The George Washington University Medical Center

Participation in PMC

Our membership in the Personalized Medicine Coalition is represented by three entities within The George Washington University.   Established in 2006, the mission of The Cheney Cardiovascular Institute is to promote clinical research, education, patient care and community service with goals to accelerate the pace of scientific discovery, reduce mortality and improve the quality of life of Americans with cardiovascular disease.

The Center for Health Services Research and Policy, founded in 1990, is dedicated to providing policymakers, public health officials, health care administrators and advocates with the information and ideas they need to improve access to quality, affordable health care.

The McCormick Genomics Center, a premier genomics research center for the study of the genomics of human disease, coordinates gene-based research, education, diagnosis and therapeutic guidance. The mission of the McCormick Genomics Center is to promote research, education, and clinical practice in genomics and pharmacogenomics.

Clinical Research in Personalized Medicine

Just two examples of our research underway include a study which attempts to identify the gene or genes that regulate the action of aspirin, a key cardio-protective medicine.  About 20 to 25 percent of the population are resistant to aspirin and these individuals may be at increased risk for a heart attack and stent thrombosis.  Our goal is to identify genomic markers of aspirin resistance so as to personalize the prevention regime for patients with coronary artery disease.

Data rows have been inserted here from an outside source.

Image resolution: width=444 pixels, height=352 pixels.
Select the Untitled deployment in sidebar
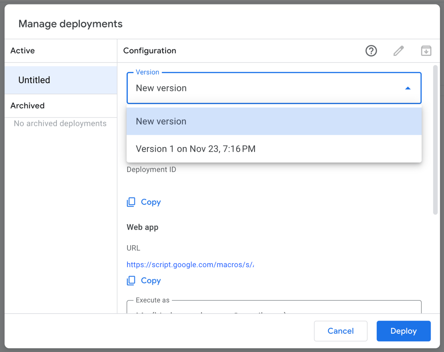pos(34,80)
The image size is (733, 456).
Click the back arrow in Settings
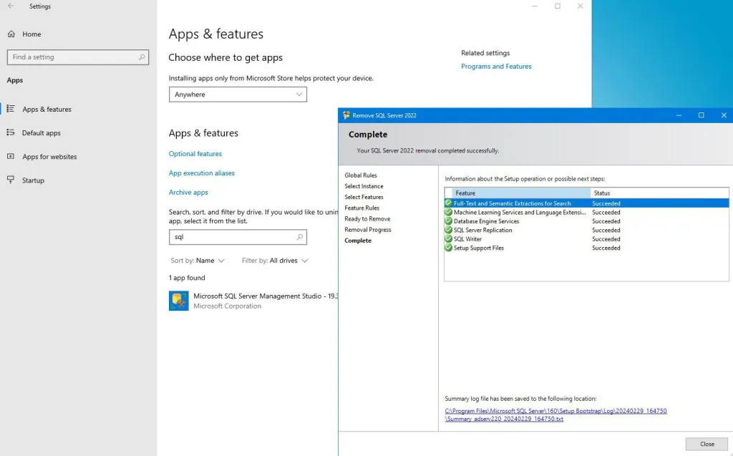(x=9, y=6)
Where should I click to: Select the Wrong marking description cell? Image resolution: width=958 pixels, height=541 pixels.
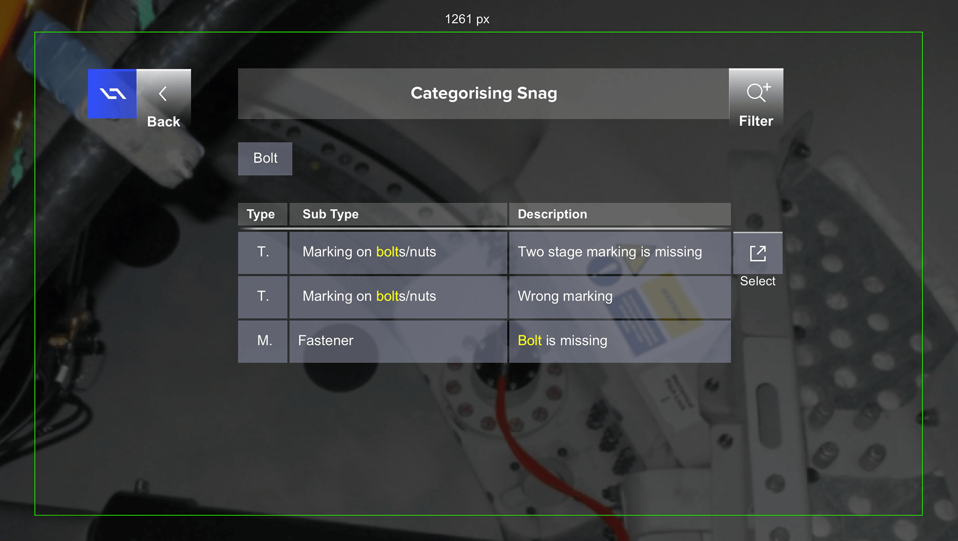620,297
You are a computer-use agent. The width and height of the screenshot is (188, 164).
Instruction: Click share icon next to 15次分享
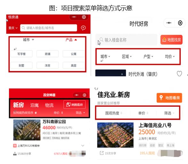tap(102, 153)
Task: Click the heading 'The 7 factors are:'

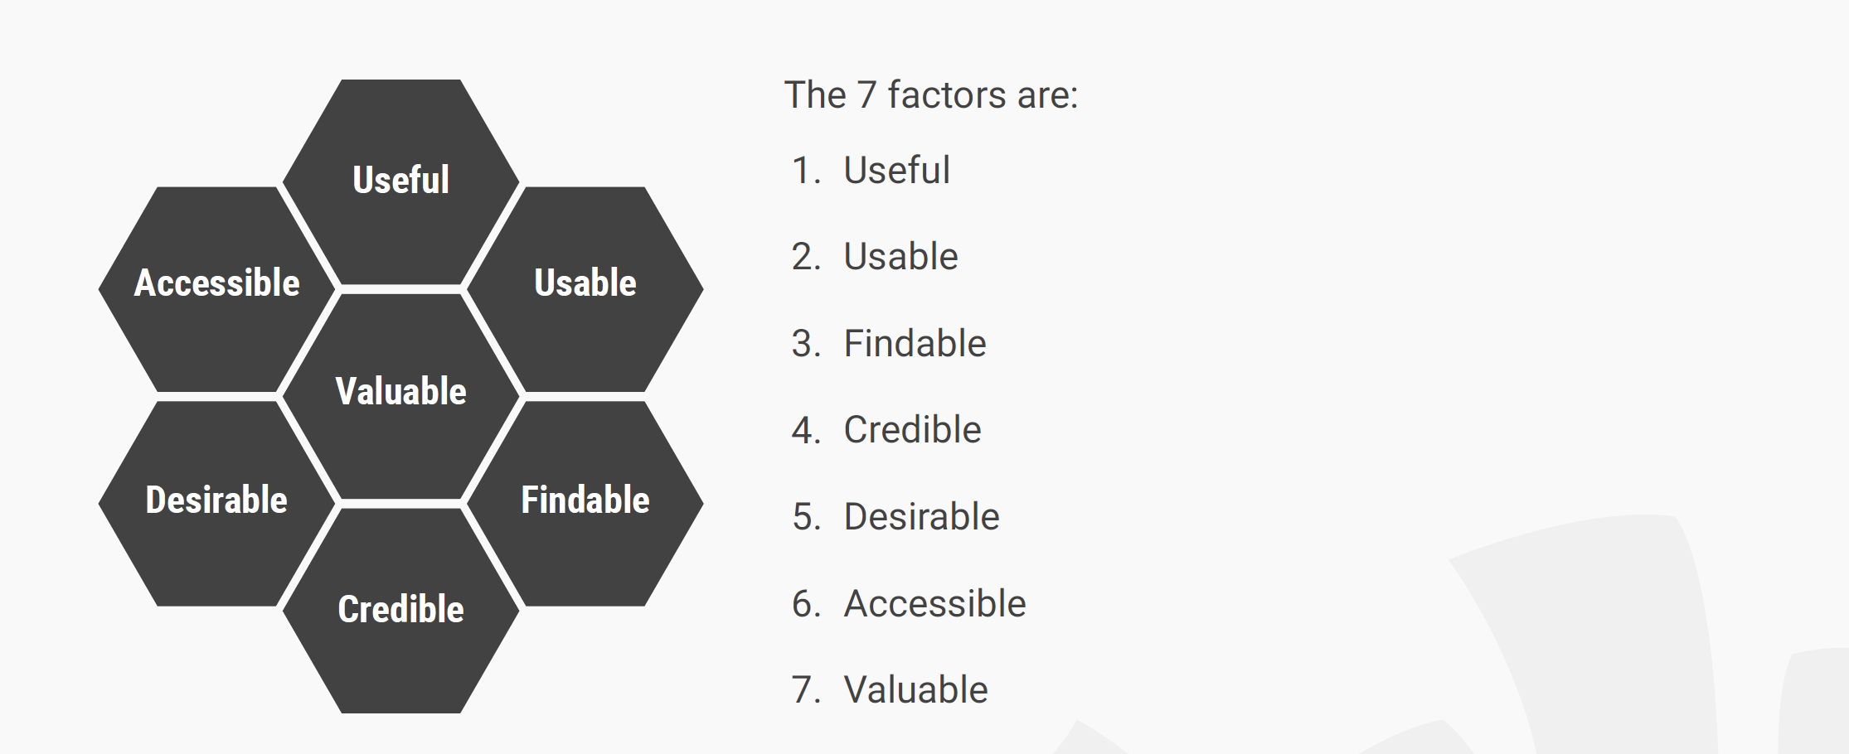Action: coord(930,94)
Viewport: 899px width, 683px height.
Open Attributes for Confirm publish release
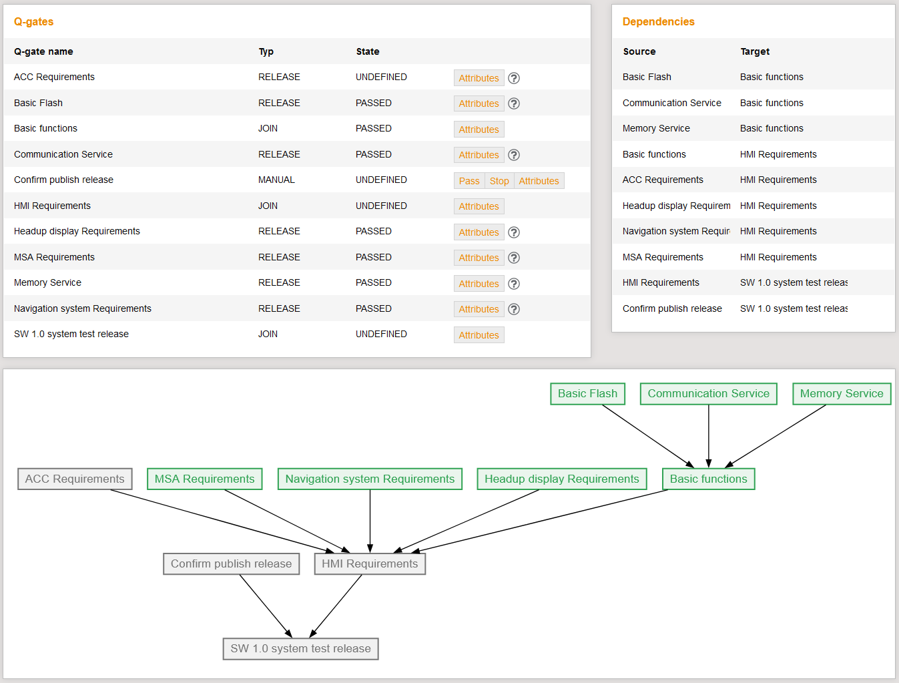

A second study focuses on the genomics of cancer chemotherapy cardiotoxicity.  Both antracyclines and Herceptin, common drugs for breast cancer treatment, cause heart failure in 1 to 4 percent of patients using either drug alone and up to 28 percent when given together.  Since only a subset of patients are at risk for drug induced cardiac dysfunction, we are searching for a genomic marker that will identify which patients are susceptible to this toxicity.  Finding that marker will allow individualized cancer therapy with reduced complications.